Gotti dirigía la familia Gambino, un clan poco propenso a las fidelidades eternas (el fundador, Vincent Mangano, fue asesinado por su segundo, Albert Anastasia, quien a su vez fue traicionado por su segundo, Cario Gambino) sobre el que había impuesto su autoridad por la vía tradicional, con el asesinato de Paul Castellano, el 16 de diciembre de 1985, a las puertas del steak house Sparks (el restaurante de chuletones favorito de Woody Allen, lo cual no tiene nada que ver).
Paul Castellano,
el Papa
, me cae simpático desde que leí algunas transcripciones de sus charlas domésticas. Sus teléfonos fueron intervenidos y en su casa se colocaron micrófonos ocultos por orden del fiscal de Nueva York Sur, el futuro alcalde Rudy Giuliani. Gracias a esa operación de Giuliani, Castellano proporcionó a la policía algunos de los diálogos más hilarantes de la historia del crimen organizado. Castellano se había enamorado de Gloria, una chica de la limpieza recién llegada de Colombia que no hablaba una palabra de inglés. Y El Papa, que no hablaba español, compró uno de los primeros programas informáticos de traducción automática para comunicarse con ella. Un puñado de frases cursis, en el español macarrónico e incomprensible generado por un ordenador, y pronunciadas con un cerrado acento neoyorquino, fue casi todo lo que Giuliani obtuvo contra Castellano.
Gigante encargó el asesinato de Gotti, al que los demás jefes consideraban un peligro para el colectivo por su exhibicionismo y su crueldad innecesaria, pero falló. El carácter de
El Elegante
John Gotti se puso en evidencia en 1980, cuando su segundo hijo, Frank, de 12 años, murió atropellado mientras paseaba en bicicleta. La policía comprobó que el conductor que arrolló al chico, John Favara, empleado de una fábrica de muebles, circulaba a una velocidad prudente y no pudo evitar el impacto cuando Frank Gotti irrumpió en la calzada. Favara, que sabía perfectamente quiénes eran los Gotti, tuvo el valor de acudir a casa de El Elegante para expresar sus condolencias y pedir perdón.

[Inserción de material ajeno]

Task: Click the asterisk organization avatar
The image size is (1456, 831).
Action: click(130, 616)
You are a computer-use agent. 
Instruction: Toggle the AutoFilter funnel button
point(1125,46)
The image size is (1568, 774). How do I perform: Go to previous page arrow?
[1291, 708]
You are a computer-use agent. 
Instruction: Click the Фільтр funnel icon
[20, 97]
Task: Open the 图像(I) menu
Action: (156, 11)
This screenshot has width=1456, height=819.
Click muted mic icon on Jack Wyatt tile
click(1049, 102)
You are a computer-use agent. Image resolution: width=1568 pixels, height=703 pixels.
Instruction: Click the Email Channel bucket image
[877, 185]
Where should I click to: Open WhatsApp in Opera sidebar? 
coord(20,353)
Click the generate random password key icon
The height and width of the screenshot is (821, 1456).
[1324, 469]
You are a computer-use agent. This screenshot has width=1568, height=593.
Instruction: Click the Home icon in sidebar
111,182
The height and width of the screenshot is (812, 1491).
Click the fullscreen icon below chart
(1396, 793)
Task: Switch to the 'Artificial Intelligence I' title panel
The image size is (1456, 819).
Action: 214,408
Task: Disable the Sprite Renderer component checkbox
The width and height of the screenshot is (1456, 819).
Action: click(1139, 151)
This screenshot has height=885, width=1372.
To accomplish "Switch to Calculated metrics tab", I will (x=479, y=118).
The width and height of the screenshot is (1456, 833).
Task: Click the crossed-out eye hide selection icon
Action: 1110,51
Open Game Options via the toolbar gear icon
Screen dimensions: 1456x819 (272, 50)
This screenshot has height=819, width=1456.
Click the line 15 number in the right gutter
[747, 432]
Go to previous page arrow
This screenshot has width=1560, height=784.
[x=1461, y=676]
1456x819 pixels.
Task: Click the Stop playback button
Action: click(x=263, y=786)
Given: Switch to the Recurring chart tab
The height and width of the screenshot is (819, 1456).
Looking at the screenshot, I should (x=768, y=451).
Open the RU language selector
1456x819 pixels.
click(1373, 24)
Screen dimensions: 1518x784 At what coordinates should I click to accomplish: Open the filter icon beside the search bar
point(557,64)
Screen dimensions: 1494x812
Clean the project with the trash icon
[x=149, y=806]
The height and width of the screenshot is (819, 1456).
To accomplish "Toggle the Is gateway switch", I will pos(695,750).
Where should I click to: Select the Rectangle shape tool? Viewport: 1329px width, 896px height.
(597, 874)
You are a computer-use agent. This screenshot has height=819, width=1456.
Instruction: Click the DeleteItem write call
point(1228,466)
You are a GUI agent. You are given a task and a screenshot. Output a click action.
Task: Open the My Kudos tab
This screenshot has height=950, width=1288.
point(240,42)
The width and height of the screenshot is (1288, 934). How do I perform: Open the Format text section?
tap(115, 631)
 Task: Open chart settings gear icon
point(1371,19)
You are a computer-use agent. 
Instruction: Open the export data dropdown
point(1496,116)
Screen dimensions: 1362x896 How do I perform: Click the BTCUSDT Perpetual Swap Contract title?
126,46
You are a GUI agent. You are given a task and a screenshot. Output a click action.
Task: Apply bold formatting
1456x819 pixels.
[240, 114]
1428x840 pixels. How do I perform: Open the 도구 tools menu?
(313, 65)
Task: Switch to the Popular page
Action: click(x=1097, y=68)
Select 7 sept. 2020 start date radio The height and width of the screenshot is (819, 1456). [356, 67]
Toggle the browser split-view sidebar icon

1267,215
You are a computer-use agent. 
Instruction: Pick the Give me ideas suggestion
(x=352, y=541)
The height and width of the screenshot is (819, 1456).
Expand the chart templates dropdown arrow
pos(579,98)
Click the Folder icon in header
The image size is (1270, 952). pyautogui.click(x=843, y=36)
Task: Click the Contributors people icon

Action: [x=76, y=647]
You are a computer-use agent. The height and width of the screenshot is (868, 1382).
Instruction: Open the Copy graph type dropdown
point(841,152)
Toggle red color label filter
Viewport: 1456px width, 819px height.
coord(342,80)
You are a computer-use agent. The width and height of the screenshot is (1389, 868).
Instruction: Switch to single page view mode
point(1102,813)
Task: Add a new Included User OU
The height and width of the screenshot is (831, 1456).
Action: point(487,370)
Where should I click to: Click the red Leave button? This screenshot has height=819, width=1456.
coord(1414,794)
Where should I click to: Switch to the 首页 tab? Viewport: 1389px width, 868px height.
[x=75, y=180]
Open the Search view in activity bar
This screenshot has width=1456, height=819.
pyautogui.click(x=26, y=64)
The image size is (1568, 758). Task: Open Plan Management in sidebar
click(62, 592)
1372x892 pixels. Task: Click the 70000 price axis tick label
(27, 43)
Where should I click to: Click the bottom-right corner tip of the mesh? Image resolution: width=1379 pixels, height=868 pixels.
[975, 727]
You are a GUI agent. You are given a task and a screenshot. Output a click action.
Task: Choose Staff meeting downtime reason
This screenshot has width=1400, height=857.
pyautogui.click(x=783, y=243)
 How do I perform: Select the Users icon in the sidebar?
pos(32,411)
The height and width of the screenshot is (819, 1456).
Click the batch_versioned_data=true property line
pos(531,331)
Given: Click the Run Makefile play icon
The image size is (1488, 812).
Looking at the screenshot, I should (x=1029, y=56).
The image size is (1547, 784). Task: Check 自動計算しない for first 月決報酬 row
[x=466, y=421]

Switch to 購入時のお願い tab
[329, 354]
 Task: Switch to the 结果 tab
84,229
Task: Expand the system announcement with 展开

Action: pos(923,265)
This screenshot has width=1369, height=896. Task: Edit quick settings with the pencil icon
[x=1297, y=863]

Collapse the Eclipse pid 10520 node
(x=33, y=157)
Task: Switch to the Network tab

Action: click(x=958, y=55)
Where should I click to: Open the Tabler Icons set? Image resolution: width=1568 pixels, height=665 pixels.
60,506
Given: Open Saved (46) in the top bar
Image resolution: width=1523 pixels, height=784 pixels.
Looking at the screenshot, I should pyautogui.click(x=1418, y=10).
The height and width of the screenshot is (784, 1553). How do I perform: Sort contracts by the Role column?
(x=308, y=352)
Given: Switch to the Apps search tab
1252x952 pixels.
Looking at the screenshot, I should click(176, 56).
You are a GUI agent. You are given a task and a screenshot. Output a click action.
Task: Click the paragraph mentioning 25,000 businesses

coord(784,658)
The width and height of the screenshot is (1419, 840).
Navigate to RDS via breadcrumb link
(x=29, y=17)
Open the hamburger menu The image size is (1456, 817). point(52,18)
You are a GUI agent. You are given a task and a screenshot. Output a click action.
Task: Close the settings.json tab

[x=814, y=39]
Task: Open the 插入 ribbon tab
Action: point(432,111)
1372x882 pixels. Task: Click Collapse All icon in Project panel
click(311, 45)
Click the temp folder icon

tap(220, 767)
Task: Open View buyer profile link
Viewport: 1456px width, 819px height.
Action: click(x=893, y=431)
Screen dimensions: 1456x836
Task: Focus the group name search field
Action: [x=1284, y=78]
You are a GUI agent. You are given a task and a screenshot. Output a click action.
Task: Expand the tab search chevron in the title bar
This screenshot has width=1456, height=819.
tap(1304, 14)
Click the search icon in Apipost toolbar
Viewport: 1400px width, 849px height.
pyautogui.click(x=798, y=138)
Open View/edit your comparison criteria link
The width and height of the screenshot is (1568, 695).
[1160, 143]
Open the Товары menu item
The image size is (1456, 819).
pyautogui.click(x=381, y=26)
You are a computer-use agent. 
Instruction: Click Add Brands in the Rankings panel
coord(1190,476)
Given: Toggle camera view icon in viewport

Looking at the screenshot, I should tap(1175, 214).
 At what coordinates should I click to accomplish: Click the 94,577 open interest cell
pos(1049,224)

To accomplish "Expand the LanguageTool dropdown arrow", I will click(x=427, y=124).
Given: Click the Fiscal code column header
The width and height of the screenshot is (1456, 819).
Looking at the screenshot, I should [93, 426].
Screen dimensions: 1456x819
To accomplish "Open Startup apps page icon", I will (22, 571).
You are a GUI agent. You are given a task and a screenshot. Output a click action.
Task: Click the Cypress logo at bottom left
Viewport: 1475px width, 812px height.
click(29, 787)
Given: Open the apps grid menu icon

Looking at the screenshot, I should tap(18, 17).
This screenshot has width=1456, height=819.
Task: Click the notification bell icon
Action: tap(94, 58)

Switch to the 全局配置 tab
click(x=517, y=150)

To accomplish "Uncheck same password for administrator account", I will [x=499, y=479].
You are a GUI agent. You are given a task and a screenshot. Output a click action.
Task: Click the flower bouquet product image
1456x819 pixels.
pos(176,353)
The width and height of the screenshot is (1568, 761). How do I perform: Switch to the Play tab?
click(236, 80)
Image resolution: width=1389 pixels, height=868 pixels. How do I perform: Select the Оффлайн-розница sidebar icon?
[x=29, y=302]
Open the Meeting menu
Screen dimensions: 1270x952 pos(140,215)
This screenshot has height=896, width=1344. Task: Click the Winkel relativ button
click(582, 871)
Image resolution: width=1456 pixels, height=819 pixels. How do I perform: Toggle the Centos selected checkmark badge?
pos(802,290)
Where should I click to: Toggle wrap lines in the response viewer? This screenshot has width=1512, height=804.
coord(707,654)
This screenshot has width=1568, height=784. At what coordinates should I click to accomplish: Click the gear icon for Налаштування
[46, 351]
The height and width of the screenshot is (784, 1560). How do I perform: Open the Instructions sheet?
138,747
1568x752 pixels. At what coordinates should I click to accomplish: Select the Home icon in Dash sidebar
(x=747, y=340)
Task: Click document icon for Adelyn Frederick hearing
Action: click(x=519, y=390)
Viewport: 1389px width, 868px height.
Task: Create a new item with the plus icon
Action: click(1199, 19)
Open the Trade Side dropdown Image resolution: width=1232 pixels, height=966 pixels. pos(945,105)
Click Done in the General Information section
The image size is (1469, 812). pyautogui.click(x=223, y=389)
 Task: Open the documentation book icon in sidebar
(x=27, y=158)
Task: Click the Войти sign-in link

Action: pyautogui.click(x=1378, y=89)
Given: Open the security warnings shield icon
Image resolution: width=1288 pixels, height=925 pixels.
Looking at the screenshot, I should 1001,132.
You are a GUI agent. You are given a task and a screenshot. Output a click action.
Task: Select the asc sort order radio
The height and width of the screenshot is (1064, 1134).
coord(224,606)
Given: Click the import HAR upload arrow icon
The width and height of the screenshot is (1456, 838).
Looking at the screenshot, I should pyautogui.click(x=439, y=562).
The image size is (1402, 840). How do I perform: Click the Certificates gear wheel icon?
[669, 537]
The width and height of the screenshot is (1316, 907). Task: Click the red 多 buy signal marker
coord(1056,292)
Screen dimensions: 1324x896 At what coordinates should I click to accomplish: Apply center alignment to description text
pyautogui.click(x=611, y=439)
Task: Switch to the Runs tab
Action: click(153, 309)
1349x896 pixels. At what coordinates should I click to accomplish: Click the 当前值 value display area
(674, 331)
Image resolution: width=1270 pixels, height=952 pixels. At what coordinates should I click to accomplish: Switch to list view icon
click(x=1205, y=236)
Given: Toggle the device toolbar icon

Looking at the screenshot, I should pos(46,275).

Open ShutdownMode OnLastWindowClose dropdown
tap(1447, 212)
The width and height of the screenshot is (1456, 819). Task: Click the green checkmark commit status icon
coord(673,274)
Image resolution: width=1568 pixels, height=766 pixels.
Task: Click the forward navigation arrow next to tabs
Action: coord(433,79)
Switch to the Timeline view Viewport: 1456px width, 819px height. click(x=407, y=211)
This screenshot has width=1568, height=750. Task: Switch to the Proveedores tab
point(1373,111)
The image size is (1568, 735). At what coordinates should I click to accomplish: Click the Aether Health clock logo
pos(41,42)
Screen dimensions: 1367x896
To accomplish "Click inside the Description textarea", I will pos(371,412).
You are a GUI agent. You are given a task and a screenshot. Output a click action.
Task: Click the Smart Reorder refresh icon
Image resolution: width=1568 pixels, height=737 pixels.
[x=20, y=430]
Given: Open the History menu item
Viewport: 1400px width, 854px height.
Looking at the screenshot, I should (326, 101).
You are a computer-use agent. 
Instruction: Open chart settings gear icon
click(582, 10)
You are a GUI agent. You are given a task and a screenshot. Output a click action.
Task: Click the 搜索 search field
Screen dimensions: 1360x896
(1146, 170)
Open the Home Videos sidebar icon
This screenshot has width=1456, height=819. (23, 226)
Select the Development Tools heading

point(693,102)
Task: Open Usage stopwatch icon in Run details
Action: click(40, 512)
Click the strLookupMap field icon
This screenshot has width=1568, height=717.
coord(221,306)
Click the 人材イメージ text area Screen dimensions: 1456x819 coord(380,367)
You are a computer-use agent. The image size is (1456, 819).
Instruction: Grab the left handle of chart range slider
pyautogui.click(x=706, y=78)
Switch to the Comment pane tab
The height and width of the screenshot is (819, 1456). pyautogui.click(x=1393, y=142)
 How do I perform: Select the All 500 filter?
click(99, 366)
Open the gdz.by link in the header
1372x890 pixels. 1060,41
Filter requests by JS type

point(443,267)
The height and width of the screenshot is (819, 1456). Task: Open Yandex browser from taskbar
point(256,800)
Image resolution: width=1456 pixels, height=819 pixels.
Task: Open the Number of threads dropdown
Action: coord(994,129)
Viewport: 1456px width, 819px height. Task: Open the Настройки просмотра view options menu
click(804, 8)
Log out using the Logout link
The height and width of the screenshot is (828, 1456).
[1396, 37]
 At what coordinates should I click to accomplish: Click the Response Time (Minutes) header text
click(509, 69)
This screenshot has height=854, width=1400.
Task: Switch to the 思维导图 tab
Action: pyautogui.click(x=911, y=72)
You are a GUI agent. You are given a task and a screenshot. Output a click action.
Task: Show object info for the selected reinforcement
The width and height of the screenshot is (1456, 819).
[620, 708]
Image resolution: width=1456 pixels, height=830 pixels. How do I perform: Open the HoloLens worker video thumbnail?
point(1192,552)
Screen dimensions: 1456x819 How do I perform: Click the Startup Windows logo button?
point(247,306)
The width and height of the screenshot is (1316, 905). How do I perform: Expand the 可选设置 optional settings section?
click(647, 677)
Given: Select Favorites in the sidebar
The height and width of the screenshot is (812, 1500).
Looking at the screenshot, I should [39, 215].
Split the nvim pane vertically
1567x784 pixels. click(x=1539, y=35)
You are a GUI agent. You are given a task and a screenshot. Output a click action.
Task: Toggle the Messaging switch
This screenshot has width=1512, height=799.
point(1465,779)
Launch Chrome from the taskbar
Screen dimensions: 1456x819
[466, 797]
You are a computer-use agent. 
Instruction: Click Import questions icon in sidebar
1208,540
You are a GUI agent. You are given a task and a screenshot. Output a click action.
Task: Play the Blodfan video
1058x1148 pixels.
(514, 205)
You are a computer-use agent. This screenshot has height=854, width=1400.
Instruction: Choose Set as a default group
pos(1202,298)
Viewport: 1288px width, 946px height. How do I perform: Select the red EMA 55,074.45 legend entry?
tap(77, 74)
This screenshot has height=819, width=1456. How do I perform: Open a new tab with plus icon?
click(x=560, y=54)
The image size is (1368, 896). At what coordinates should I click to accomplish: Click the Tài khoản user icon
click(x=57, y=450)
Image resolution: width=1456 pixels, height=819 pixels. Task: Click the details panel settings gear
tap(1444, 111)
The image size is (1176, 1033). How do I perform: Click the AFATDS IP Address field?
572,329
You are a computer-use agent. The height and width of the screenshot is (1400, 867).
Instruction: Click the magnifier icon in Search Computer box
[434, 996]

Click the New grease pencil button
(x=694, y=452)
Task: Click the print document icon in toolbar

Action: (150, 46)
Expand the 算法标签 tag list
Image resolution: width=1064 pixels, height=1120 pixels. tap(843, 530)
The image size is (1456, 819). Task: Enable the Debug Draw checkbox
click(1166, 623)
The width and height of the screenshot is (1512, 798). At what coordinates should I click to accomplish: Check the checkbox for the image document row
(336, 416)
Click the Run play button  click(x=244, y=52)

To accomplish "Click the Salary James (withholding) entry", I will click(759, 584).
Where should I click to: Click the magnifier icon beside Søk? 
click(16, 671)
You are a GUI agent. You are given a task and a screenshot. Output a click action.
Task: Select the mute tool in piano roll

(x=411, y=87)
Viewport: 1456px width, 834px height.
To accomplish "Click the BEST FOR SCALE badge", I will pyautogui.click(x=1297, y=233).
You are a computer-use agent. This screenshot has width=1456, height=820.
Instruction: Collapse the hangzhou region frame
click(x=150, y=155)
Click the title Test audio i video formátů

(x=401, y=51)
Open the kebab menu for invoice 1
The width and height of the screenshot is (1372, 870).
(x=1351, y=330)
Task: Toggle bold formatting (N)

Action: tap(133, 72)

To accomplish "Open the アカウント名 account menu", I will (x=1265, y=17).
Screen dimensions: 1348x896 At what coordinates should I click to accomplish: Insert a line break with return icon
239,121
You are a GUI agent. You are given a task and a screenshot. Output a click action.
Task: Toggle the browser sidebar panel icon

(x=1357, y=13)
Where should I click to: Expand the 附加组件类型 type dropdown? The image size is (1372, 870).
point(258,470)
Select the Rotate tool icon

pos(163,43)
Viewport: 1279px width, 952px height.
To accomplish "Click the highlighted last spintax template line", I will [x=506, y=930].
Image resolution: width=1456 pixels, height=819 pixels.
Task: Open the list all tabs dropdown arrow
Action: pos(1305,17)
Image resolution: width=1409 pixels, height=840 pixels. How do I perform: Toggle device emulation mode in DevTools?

Victoria, la esposa de Gotti, le abrió la cabeza con un bate de béisbol en el mismo umbral. El infeliz vendió su piso e intentó huir de Nueva York, pero no le dio tiempo. Fue secuestrado y nunca volvió a ser visto. Años más tarde se supo que los sicarios de Gotti lo habían descuartizado vivo con una sierra mecánica.
Los hijos de los mafiosos no suelen seguir (al menos en apariencia: en estos asuntos no hay nada seguro) la carrera de sus padres. Los de Paul Castellano, por ejemplo, se dedican a la restauración. Gotti, en cambio, quiso perpetuarse por vía dinástica y, tras ser encarcelado, dejó el negocio en manos de su primogénito John
Junior,
un tipo que encajaría a la perfección en la serie Los
Sopranos
: vive amargado por su tendencia a la obesidad y gasta miles de dólares en productos milagrosos para adelgazar, conduce una furgoneta, viste camisas de estampados chillones y su madre, la que agredió con el bate al pobre Favara, le echa unas broncas tremendas en público. Cuando Gotti informó a Gigante del nombramiento de Junior como heredero, Gigante le respondió con tres palabras: «Lo siento mucho».
«Junior no tiene ni de lejos nivel suficiente para dirigir a los Gambino, es el hazmerreír de la Mafia y la familia Genovese ni siquiera acepta reunirse con él», comentó Glenn Mouw, un agente del FBI especializado en los Gambino. La hija de Gotti, Victoria, escritora de novelas de amor y columnista del
New York Post
, también considera que su hermano es demasiado cobarde para dirigir el negocio.